Turning several hundred large carnivores loose in the Rockies to play their historic role as managers of the elk herds — admittedly something we need help on — is a creative act that reflects well on our expanding awareness of how the world might work better. But is it really "bringing back the wolf" when the wolves wear radio collars and generate better genealogical records than most humans do, and when their whereabouts at any time can be ascertained with GIS coordinates?

These large carnivores that we're putting back in the woods are so thoroughly managed that the question arises: Are they still really wild wolves? How long will it be before technology reaches the point at which it will be possible to administer "behavior modification" through the collar when one like SW266M gets a hankering for the wrong slow herbivore?

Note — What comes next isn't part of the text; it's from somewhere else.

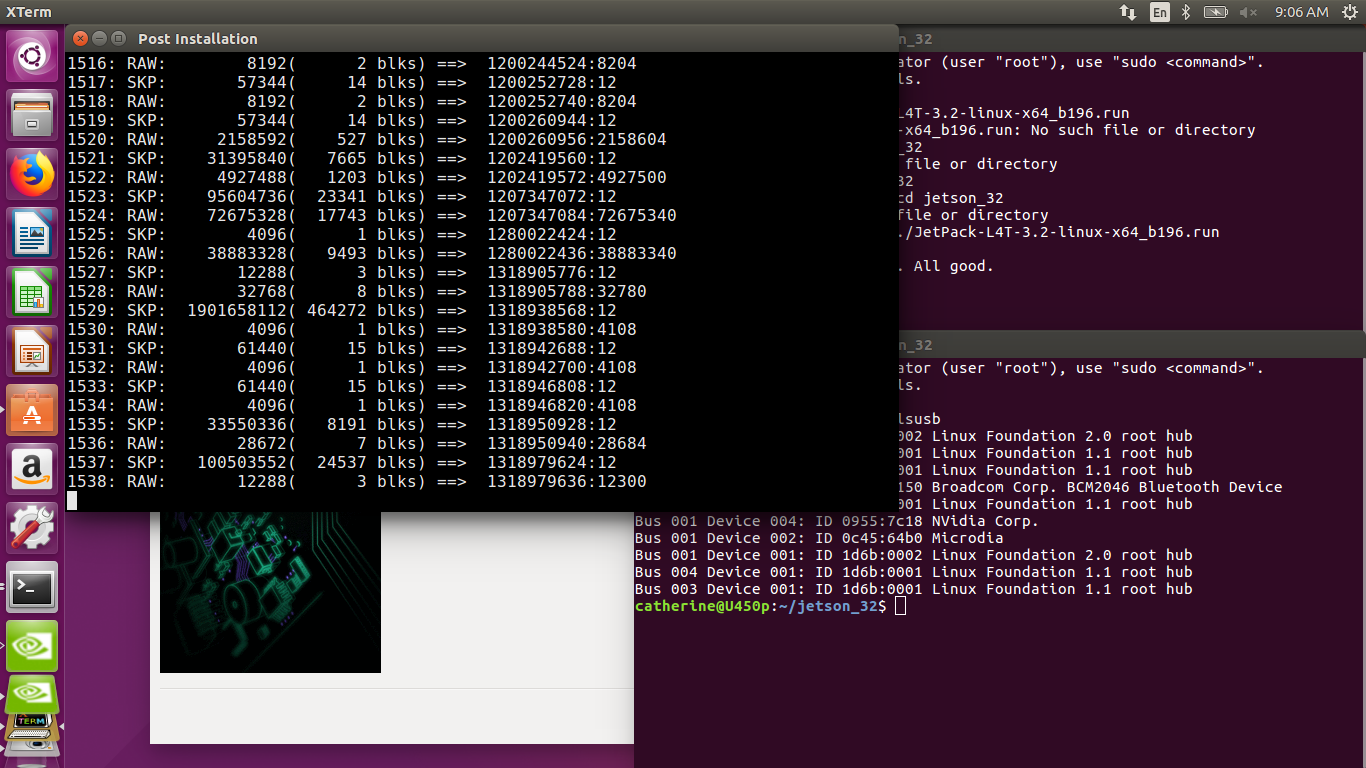Close the Post Installation window
The height and width of the screenshot is (768, 1366).
pyautogui.click(x=80, y=38)
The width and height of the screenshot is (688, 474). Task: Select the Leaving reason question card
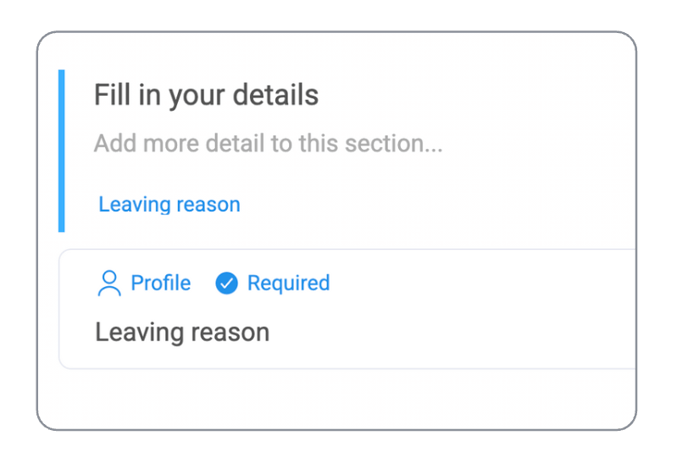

This reintroduction might be better described as a creative expansion of the original contract between humans and wolves, when some of the more intelligent wolves decided to collaborate with some of the more intelligent humans rather than compete. And I think that could be a good thing; I had that basic contract with a border collie once, and she made me a better human.

But let's be clear about what we are doing. We aren't just reintroducing wolves. We are attempting a higher level of engagement in our relationship with a difficult fellow species, and it will require at least as much behavior modification from us as from the wolves.

George Sibley writes about the West in Gunnison, Colorado.